The decision follows reports that Julani authorized his envoys to offer sweeping concessions to the United States in exchange for sanctions relief and international legitimacy. The delegation, led by U.S. businessman Jonathan Bass and Syrian Emergency Task Force director Mouaz Moustafa, met with Trump-aligned officials in Damascus on April 30. Among the proposals: granting U.S. firms access to Syria’s oil, gas, and reconstruction sectors, normalizing ties with Israel via the Abraham Accords, and suppressing Palestinian resistance factions operating within Syria.

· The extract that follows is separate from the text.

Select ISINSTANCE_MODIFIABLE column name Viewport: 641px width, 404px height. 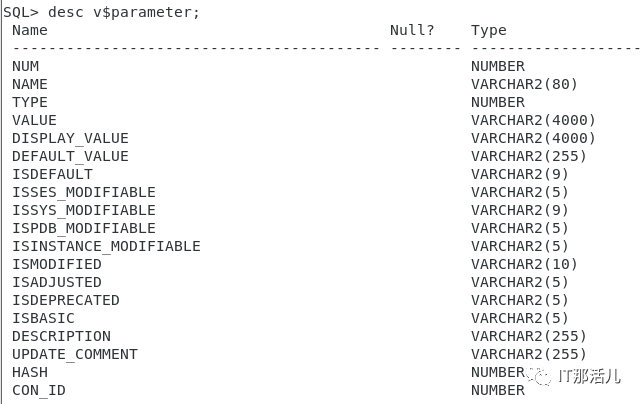[x=106, y=246]
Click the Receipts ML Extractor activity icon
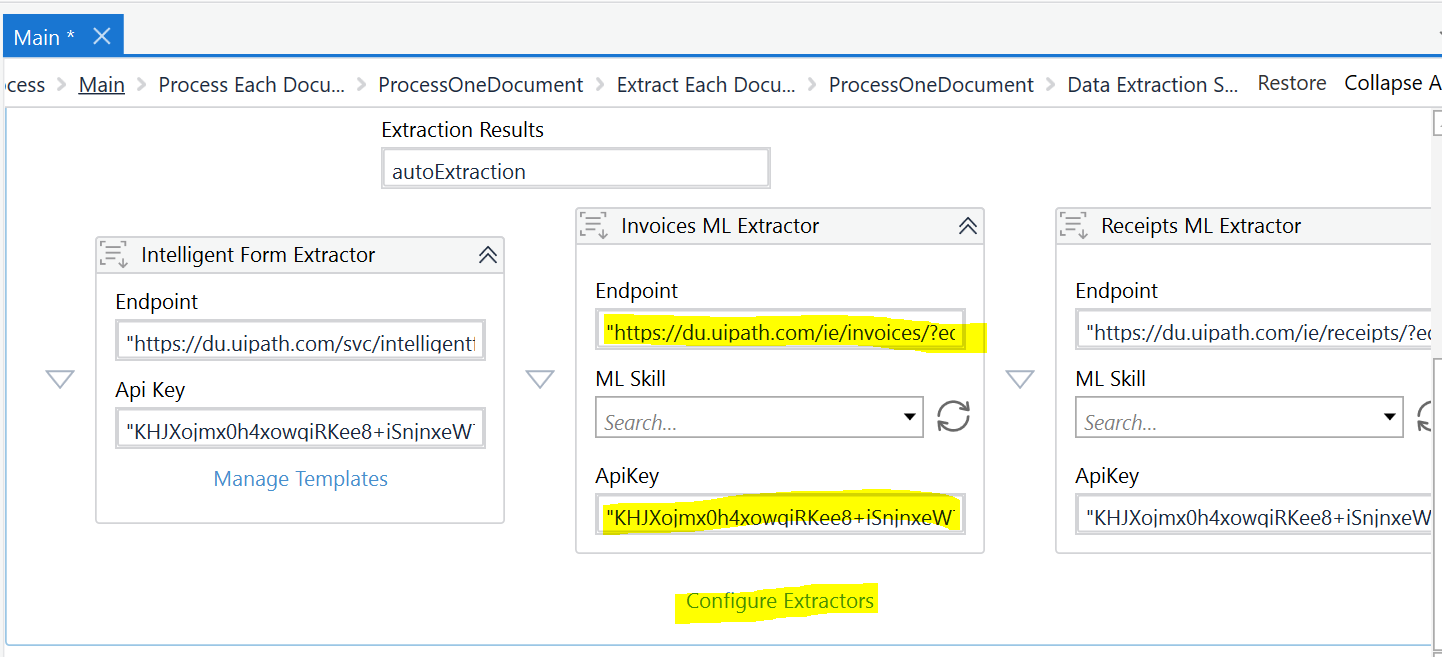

“Julani sees President Trump as a God-sent man of peace,” said Moustafa, confirming the regime’s willingness to expel groups such as the Palestinian Islamic Jihad (PIJ) and the Popular Front for the Liberation of Palestine (PFLP). Julani’s forces reportedly arrested several Palestinian leaders in recent weeks in what observers see as a move to win Western favor and Saudi sponsorship.
Saudi Crown Prince Mohammed bin Salman is said to have brokered the Riyadh summit and a direct meeting between Trump and Julani, seen as a seismic shift in Middle Eastern geopolitics.
“I will be ordering the cessation of sanctions against Syria in order to give them a chance at greatness,” Trump declared before a packed audience in Riyadh. The U.S. Caesar Act sanctions had long isolated Damascus economically and diplomatically.
Whether Syria’s reintegration into regional frameworks like the Abraham Accords will proceed remains uncertain, but this development marks the boldest realignment in the Syrian file in over a decade.